Bernabé Cano en la Diputación de Alicante.

Bernabé Cano en la Diputación de Alicante.

La omertá es un código de honor de la mafia que vendría a ser algo así como la ley del silencio, un mandamiento no escrito que prohíbe hablar o colaborar con la Policía o la Justicia, aunque se tenga conocimiento de delitos graves, y que acostumbra a cumplirse bien por miedo a las represalias que acarrea no hacerlo y, lo más importante, para proteger a otros compinches en una especie de hoy por ti, mañana por mí.

Explico esto porque tengo la sensación de estar viviendo en la pequeña la localidad de Corleone, en pleno corazón de Sicilia, desde que hace un par de semanas venimos asistiendo al vergonzoso goteo de alcaldes, concejales y otros representantes públicos (sic) aprovechándose del puesto que ocupan para saltarse su turno en la cola de la vacunación contra el covid. Un espectáculo censurable a todas luces pero que, a día de hoy, no parece haber provocado la suficiente alarma como para ponerse en conocimiento de la Justicia por si se pudiera estar cometiendo un delito (¿de prevaricación tal vez?), ni para que desde la Fiscalía se haya considerado lo suficientemente grave como para investigarlo de oficio.

Y sorprende en esta ciudad y en esta provincia donde en fechas no tan lejanos se ha recurrido a los tribunales reiterada y machaconamente como a apéndices de las instituciones para corregir actuaciones indebidas.

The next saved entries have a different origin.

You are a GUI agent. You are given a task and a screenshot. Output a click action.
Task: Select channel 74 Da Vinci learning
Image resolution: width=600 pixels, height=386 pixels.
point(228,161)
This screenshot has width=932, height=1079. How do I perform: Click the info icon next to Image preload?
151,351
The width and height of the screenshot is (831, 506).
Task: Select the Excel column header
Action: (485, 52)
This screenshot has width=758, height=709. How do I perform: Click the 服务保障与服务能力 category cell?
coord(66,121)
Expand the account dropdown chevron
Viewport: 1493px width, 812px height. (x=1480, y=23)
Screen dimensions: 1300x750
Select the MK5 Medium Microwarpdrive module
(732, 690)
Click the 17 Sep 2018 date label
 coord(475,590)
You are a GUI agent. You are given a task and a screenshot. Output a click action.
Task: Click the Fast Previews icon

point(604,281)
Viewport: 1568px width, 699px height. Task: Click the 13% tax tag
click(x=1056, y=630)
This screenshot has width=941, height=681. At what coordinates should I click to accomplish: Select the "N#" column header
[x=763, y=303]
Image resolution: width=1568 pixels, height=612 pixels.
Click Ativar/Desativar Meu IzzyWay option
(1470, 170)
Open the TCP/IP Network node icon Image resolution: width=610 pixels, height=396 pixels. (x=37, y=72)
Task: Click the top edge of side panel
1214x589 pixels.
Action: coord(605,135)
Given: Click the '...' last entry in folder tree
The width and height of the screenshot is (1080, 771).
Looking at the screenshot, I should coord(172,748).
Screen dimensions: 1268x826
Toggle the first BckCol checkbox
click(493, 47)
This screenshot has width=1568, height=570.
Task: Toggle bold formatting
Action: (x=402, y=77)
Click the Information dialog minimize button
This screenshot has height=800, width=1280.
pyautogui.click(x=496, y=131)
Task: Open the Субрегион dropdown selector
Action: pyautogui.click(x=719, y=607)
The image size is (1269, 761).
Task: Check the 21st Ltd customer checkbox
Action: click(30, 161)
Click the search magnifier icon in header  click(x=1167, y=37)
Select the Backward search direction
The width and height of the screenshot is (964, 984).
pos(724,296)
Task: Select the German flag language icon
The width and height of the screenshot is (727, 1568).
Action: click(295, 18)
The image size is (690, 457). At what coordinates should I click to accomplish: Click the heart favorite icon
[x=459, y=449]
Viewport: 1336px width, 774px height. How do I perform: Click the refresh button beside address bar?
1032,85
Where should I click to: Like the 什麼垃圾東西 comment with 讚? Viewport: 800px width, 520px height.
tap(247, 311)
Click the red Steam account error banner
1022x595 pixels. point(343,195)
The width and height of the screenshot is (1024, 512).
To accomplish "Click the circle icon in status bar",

Baste citar, por ser las más cercanas en el tiempo, el troceo de contratos en el Ayuntamiento de Alicante o el despido de la cuñada del entones portavoz del PP en este Consistorio y hoy alcalde de la ciudad, Luis Barcala. Denuncias de cuya repercusión solo cabe recordar que le costaron el puesto al anterior regidor, Gabriel Echávarri.

Ahora, con una pandemia que nos tiene a medio camino entre agotados y enfadados pero, eso sí, con los ojos puestos en la salud como creo que nunca antes la habíamos mirado, nos encontramos con una cuadrilla de aprovechados entre precisamente los que tendrían que velar para que todo fuera más fácil, incluido un proceso de vacunación en el que tantas esperanzas se han puesto y que con tanto civismo estamos aguardando la mayoría.

La Fiscalía de Murcia ya ha abierto diligencias para indagar en qué circunstancias se han administrado vacunas como las que en Alicante les han puesto a los alcaldes de El Verger y Els Poblets, Ximo Coll y Carolina Vives (matrimonio y del PSPV), al mítico Bernabé Cano, de La Nucía, o el concejal de Sanidad de Orihuela, José Galiano (del PP ambos), y así hasta más de quince personas. Claro que en Murcia, PSOE y Podemos han presentado sendas denuncias. Debe ser que allí la omertá no existe.